Other updates include the use of 100% renewable energy in the F1 offices, a switch towards more efficient cargo planes, and the hiring of their first Head of Sustainability and Sustainability Coordinator.
F1 also detailed the impacts of initiatives at Grand Prix weekends, such as reductions in food waste, single-use plastics and emissions through transport solutions.
There was also an increase in the number of initiatives for local causes, including education in schools.
Formula 1 details progress in diversity and inclusivity initiatives
As part of the sport's drive for equality and diversity, a number of initiatives have been announced since F1's equality drive began, including new development programmes for underrepresented backgrounds and the F1 Academy, a new all-female racing series.
The F1 Academy will consist of five teams, running three cars each to make a 15-car grid.

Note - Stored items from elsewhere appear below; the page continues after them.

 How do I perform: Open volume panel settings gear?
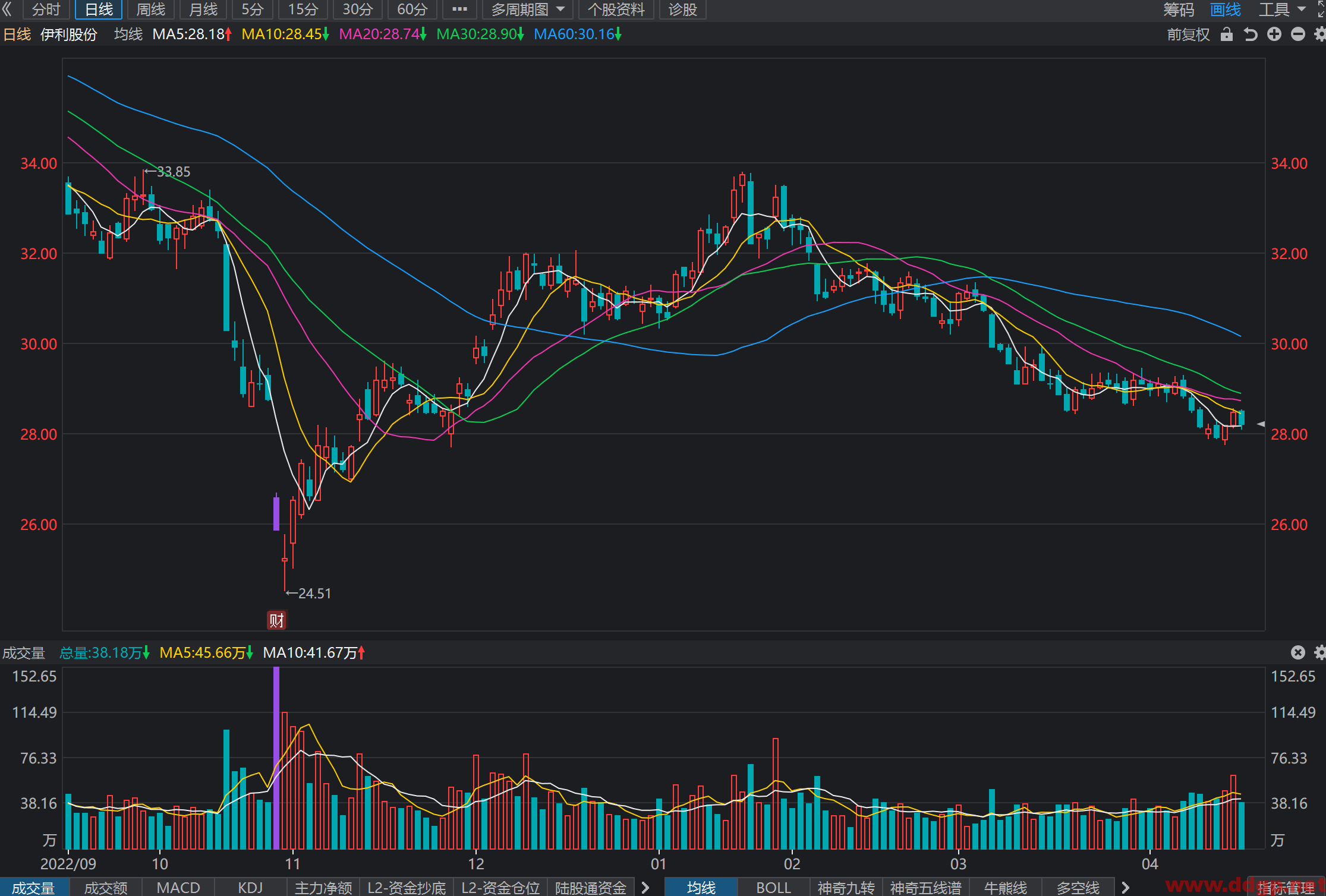1320,652
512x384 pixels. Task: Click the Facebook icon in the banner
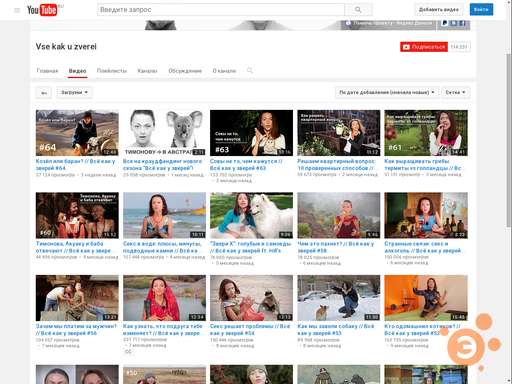(462, 23)
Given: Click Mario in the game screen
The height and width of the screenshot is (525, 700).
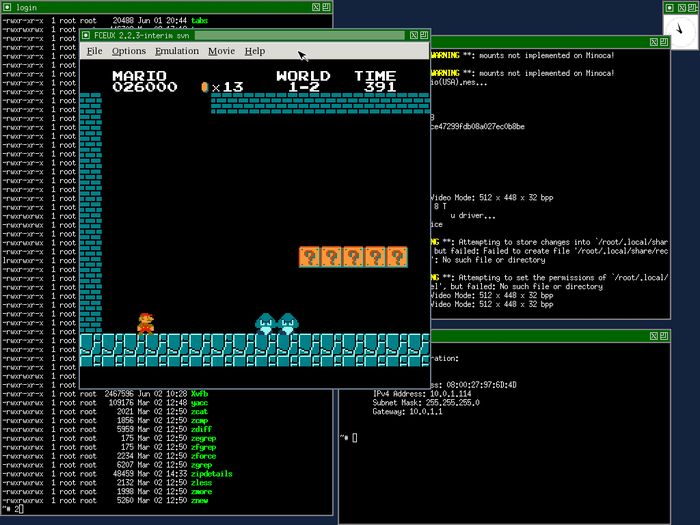Looking at the screenshot, I should pos(146,323).
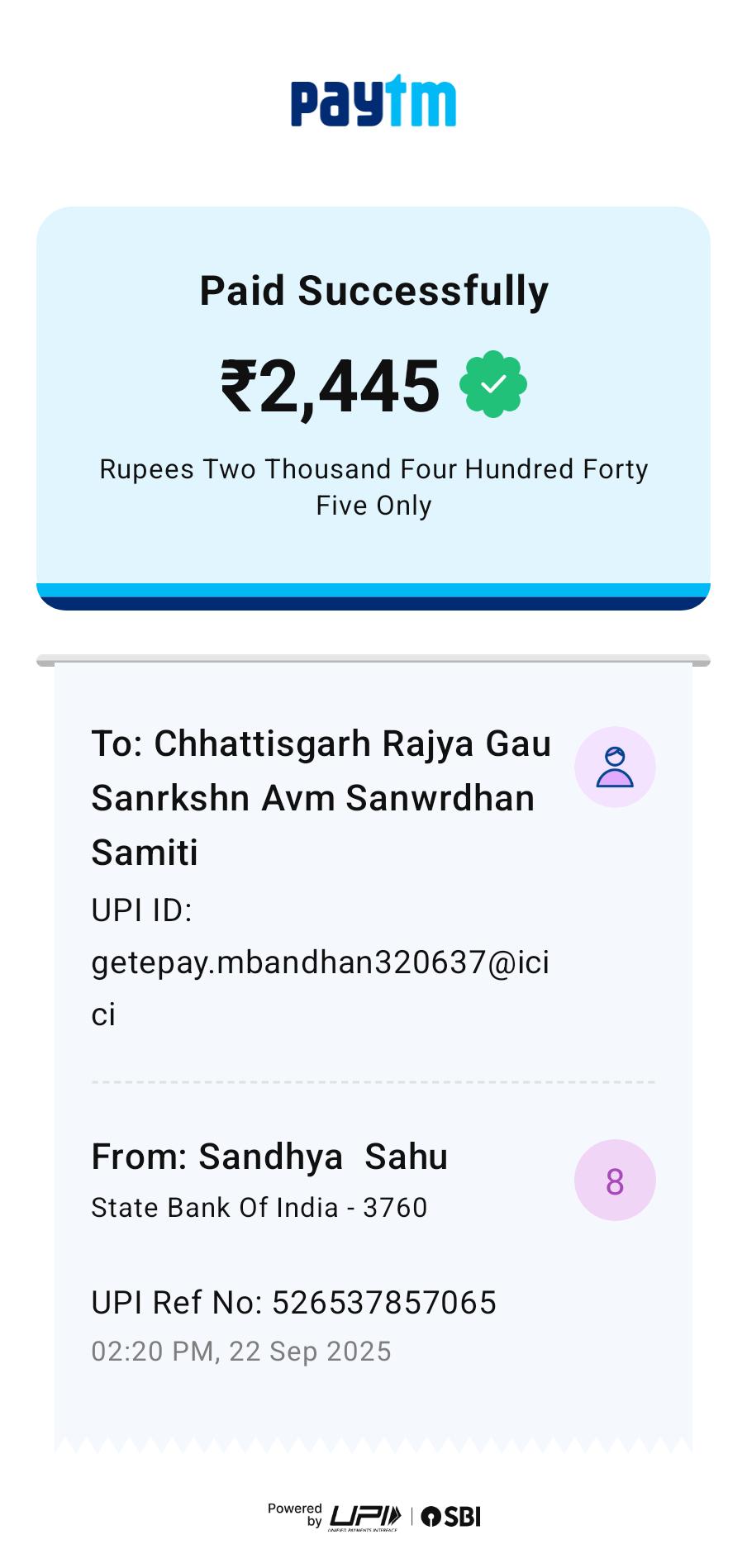747x1568 pixels.
Task: Click the timestamp 02:20 PM, 22 Sep 2025
Action: click(x=240, y=1352)
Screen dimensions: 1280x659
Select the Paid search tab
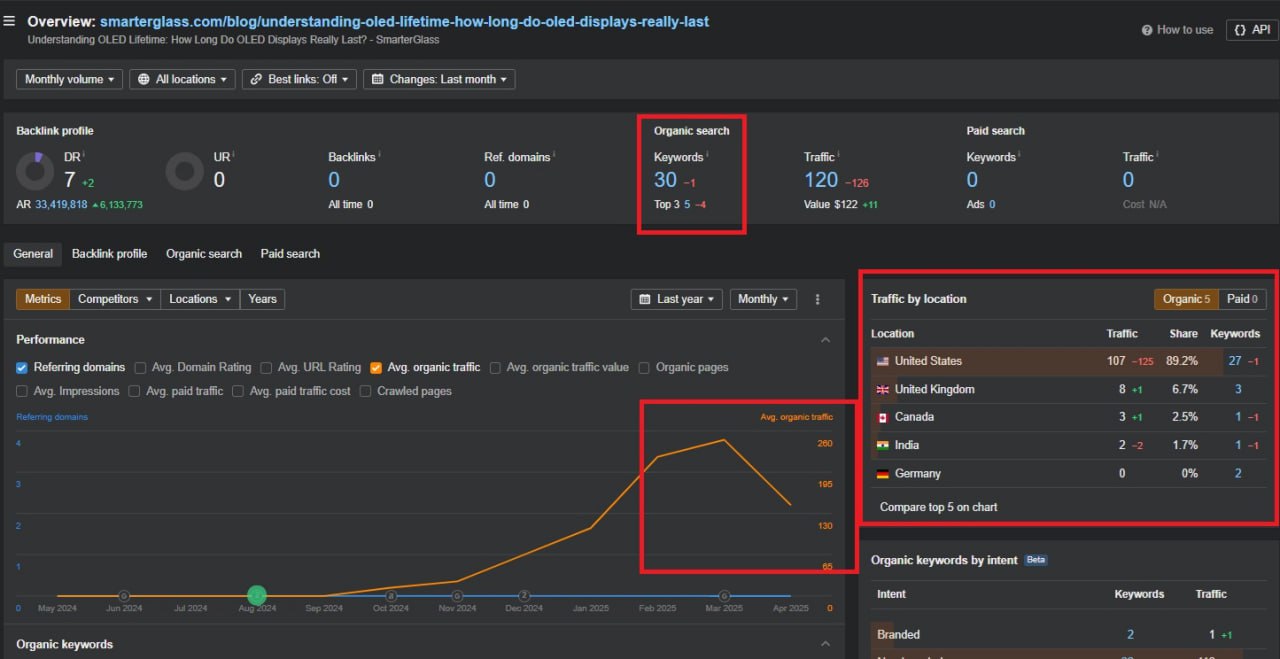click(290, 254)
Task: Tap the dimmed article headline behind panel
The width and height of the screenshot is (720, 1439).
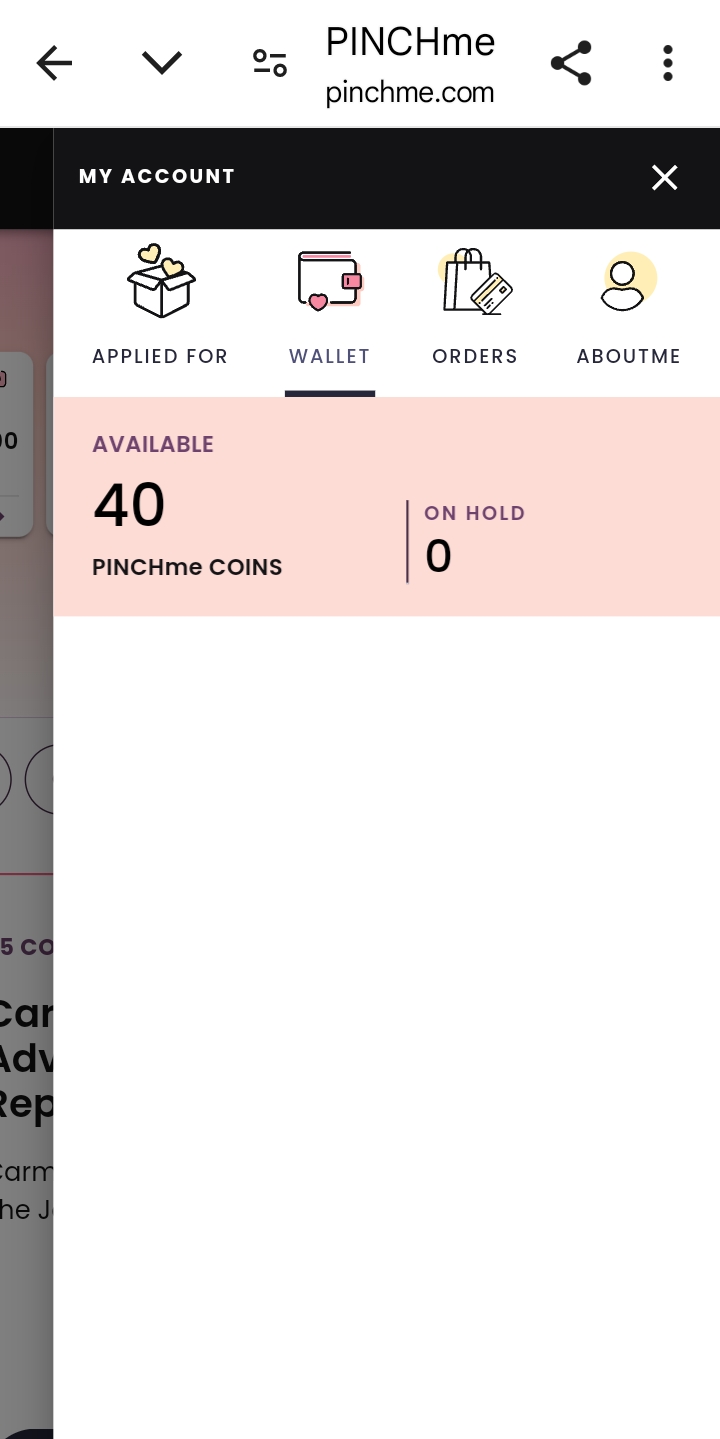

The first season, beginning in 2023 will have seven events of three races, totalling 21 races for the season, plus 15 days of testing.
F1 also announced the delivery of engineering, apprenticeship and internship programmes, all aimed at developing students from underrepresented backgrounds.
F1 also confirmed progress towards workplace equality, with the gender pay gap being reduced from "+51.9% to +19.1%", and the gender split improving from 28% female to 30.4% female.